---- Text
The filter aims to recognize and extract attached and detached object
(such as buildings, bridges, power lines, trees, etc.) in order to create
a Digital Terrain Model.
The modules identifies which is the internal area of every object on a
LiDAR point surface. The classification categories from
v.lidar.edgedetection are now rasterized. For each cell, it is
evaluated if it (the cell) contains a point with double impulse (difference
between the first and last pulse greater than a given threshold). Starting
from cells classified as OBJECT and with only one pulse all linked cells
are selected and a convex hull algorithm is applied to them. Simultaneously,
the mean of the corresponding heights (mean edge height) are computed.
Points inside the convex hull are classified as OBJECT if their height is
greater than or equal to the previously mean computed edge height. This
last step is done only in case of high planimetric resolution.
The input data should be the output result of the
v.lidar.edgedetection,
module. Otherwise, it goes to error! The output of this module will be
the input of
v.lidar.correction module. The output will be a vector
map which points are pre-classified as:
TERRAIN SINGLE PULSE (cat = 1, layer = 2)
TERRAIN DOUBLE PULSE (cat = 2, layer = 2)
OBJECT SINGLE PULSE (cat = 3, layer = 2)
OBJECT DOUBLE PULSE (cat = 4, layer = 2)
The final result of the whole procedure (
v.lidar.edgedetection,
v.lidar.growing,
v.lidar.correction) will be a point
classification in the same categories as above.
v.lidar.growing input=edge output=growing first=firstpulse
v.lidar.edgedetection,
v.lidar.correction,
v.surf.bspline,
v.surf.rst,
v.in.lidar,
v.in.ascii
Original version of program in GRASS 5.4:
Maria Antonia Brovelli, Massimiliano Cannata, Ulisse Longoni and Mirko Reguzzoni
Update for GRASS 6.X:
Roberto Antolin and Gonzalo Moreno
Antolin, R. et al., 2006. Digital terrain models determination by LiDAR
technology: Po basin experimentation. Bolletino di Geodesia e Scienze
Affini, anno LXV, n. 2, pp. 69-89.
--------
---- Recorded information
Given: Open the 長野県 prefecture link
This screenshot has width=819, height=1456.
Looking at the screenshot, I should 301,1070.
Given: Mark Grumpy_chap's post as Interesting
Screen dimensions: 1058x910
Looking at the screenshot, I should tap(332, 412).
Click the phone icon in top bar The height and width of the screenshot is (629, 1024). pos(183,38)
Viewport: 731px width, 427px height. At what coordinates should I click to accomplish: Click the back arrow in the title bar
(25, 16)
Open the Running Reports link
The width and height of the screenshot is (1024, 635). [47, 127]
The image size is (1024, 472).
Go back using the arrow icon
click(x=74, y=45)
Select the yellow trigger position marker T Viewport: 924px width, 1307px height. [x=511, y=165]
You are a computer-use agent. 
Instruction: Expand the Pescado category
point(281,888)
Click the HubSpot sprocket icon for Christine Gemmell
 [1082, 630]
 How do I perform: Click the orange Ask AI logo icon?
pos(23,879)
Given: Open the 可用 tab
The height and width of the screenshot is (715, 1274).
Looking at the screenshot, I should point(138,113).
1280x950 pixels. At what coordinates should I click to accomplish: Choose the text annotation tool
--------
--- Set of tasks ---
A – Answer these questions from the LiDAR text:
(i) The input data should be the output of which module?
(ii) What category and layer numbers are given for OBJECT DOUBLE PULSE?
(iii) Who updated the program for GRASS 6.X?
B – Please quote the LiDAR text between "The input data" and "3, layer = 2)", inclusive.
The listing is separate from the LiDAR text.

--- Task solutions ---
A –
(i) v.lidar.edgedetection
(ii) cat = 4, layer = 2
(iii) Roberto Antolin and Gonzalo Moreno

B –
The input data should be the output result of the
v.lidar.edgedetection,
module. Otherwise, it goes to error! The output of this module will be
the input of
v.lidar.correction module. The output will be a vector
map which points are pre-classified as:
TERRAIN SINGLE PULSE (cat = 1, layer = 2)
TERRAIN DOUBLE PULSE (cat = 2, layer = 2)
OBJECT SINGLE PULSE (cat = 3, layer = 2)